AUTHOR=Bi Jianping , Qian Jing , Yang Dongqin , Sun Lu , Lin Shouyu , Li Ying , Xue Xudong , Nie Tingting , Verma Vivek , Han Guang TITLE=Dosimetric Risk Factors for Acute Radiation Pneumonitis in Patients With Prior Receipt of Immune Checkpoint Inhibitors JOURNAL=Frontiers in Immunology VOLUME=12 YEAR=2022 URL=https://www.frontiersin.org/journals/immunology/articles/10.3389/fimmu.2021.828858 DOI=10.3389/fimmu.2021.828858 ISSN=1664-3224 ABSTRACT=Purpose

Dosimetric parameters (e.g., mean lung dose (MLD), V20, and V5) can predict radiation pneumonitis (RP). Constraints thereof were formulated before the era of combined immune checkpoint inhibitors (ICIs) and radiotherapy, which could amplify the RP risk. Dosimetric predictors of acute RP (aRP) in the context of ICIs are urgently needed because no data exist thus far.

Methods and Materials

All included patients underwent thoracic intensity-modulated radiotherapy, previously received ICIs, and followed-up at least once. Logistic regression models examined predictors of aRP (including a priori evaluation of MLD, V20, and V5), and their discriminative capacity was assessed by receiver operating characteristic analysis.

Results

Median follow-up of the 40 patients was 5.3 months. Cancers were lung (80%) or esophageal (20%). ICIs were PD-1 (85%) or PD-L1 (15%) inhibitors (median 4 cycles). Patients underwent definitive (n=19), consolidative (n=14), or palliative (n=7) radiotherapy; the median equivalent dose in 2 Gy fractions (EQD2) was 60 Gy (IQR, 51.8-64 Gy). Grades 1-5 aRP occurred in 25%, 17.5%, 15%, 2.5%, and 5%, respectively. The only variables associated with any-grade aRP were V20 (p=0.014) and MLD (p=0.026), and only V20 with grade ≥2 aRP (p=0.035).
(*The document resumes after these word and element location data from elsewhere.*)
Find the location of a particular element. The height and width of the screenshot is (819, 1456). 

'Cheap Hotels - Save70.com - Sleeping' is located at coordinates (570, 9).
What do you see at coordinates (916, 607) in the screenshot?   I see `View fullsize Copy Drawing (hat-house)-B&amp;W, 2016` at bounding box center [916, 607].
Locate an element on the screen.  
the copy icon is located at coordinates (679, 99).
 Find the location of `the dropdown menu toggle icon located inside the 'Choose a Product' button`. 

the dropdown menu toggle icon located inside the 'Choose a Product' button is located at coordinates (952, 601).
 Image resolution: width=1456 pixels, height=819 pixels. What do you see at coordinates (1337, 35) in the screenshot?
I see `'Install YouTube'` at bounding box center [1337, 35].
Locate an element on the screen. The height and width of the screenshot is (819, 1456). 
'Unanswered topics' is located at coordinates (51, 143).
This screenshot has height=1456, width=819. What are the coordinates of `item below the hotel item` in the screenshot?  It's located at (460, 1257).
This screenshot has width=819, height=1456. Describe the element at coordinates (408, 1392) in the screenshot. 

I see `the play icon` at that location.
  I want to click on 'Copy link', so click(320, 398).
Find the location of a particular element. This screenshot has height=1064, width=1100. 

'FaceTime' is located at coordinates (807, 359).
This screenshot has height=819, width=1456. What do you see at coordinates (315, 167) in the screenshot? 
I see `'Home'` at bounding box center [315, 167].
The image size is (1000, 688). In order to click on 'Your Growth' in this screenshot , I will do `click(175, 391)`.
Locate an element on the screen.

Neither the number of prior ICI cycles nor the delivery of concurrent systemic therapy significantly associated with aRP risk. Graphs were constructed showing the incrementally increasing risk of aRP based on V20 and MLD (continuous variables).

Conclusions

This is the first study illustrating that V20 and MLD may impact aRP in the setting of prior ICIs. However, these data should not be extrapolated to patients without pre-radiotherapy receipt of prior ICIs, or to evaluate the risk of chronic pulmonary effects. If these results are validated by larger studies with more homogeneous populations, the commonly accepted V20/MLD dose constraints could require revision if utilized in the setting of ICIs.